Darwin suggère que les variations, qui constituent le premier pilier de la théorie de l’évolution, peuvent se transmettre aux générations suivantes par le biais de l’hérédité. L’autre grand principe de la théorie de l’évolution est la sélection naturelle. Elle définit que les individus d’une espèce, les plus avantagés dans un environnement, pourront se reproduire et transmettre leurs traits avantageux (par exemple la forme du bec) à la descendance, tandis que les moins avantagés ne pourront survivre. La sélection naturelle est donc intimement dépendante de la variation entre les individus d’une espèce, sans quoi elle ne peut avoir lieu.

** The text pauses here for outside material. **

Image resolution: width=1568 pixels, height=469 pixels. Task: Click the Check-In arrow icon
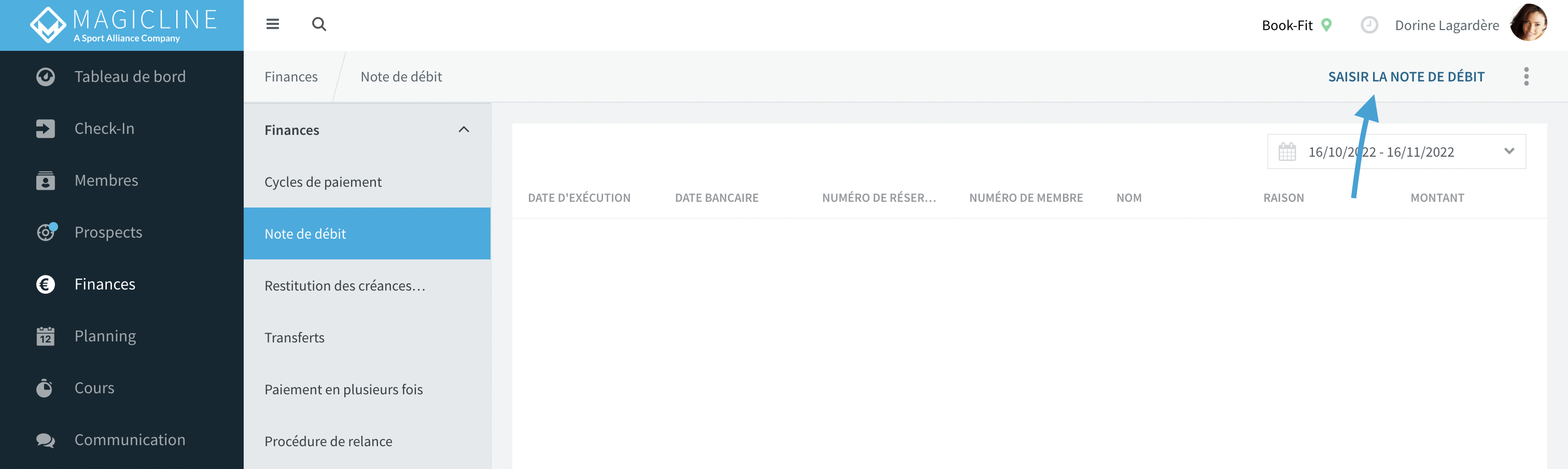46,129
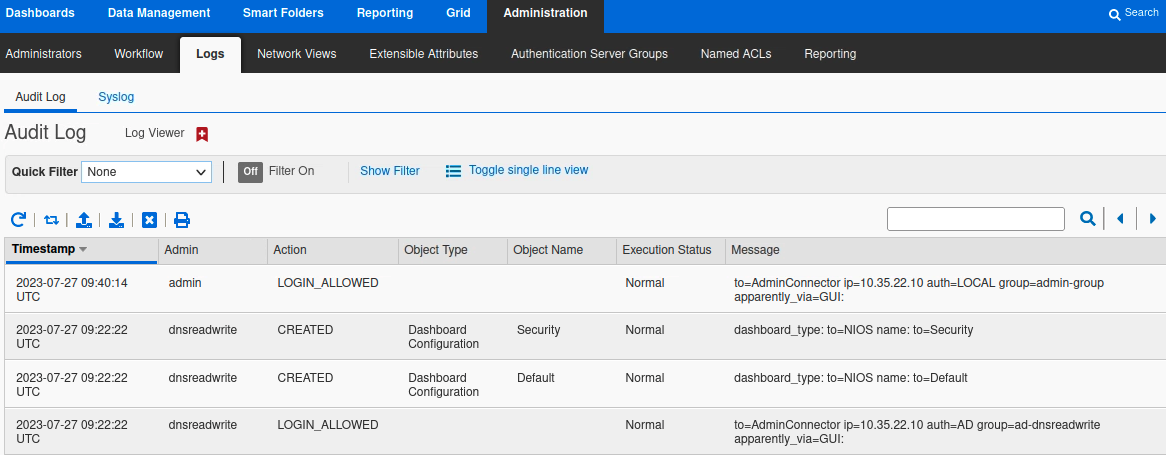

Les discussions incessantes dans sa famille et entre amis l’ont amené à penser à fonder une page Facebook pour y exposer et expliquer la théorie de manière régulière et profonde. « J’ai donné à ma page le nom de Rabena Yetawarna Kolena (que Dieu nous fasse évoluer tous). Celui-ci a été inspiré d’une pub à la télé portant sur un service de livraison à domicile, où un des personnages, ébloui par le service qui a tant évolué, dit : Que Dieu nous fasse évoluer tous ! ». Mais l’appellation de la page Facebook a été loin de faire l’unanimité parmi ses amis et les membres de sa famille. « Ces derniers ont vu qu’elle fera beaucoup de bruit, mais j’ai quand même insisté sur le fait de la garder, car elle correspond parfaitement au concept de la page », dit-il. Malgré un nombre d’abonnés qui a atteint les 20 000 environ en un an et qui ne cesse d’augmenter, la page n’a pas manqué de lui attirer des insultes et même des menaces. « C’était prévisible, si vous me demandez. J’y fais face avec patience et j’évite la controverse », affirme-t-il. Et d’ajouter : « Le vrai problème est que certains n’hésitent pas à lancer des jugements arbitraires sans fondement scientifique ».

Selon lui, la civilisation n’est pas confinée à l’Occident. Certains pays tels la Chine, l’Inde et la Malaisie ont déjà pris le dessus dans cette discipline. Sorour souhaite pouvoir, un jour, diffuser cette discipline dans les universités égyptiennes, entre autres l’Université Zoweil. Intéressé par des problématiques liées à la logique et au raisonnement, il est très influencé par l’écrivain et philosophe Youssef Zidan, notamment par ses écrits sur la philosophie des sciences.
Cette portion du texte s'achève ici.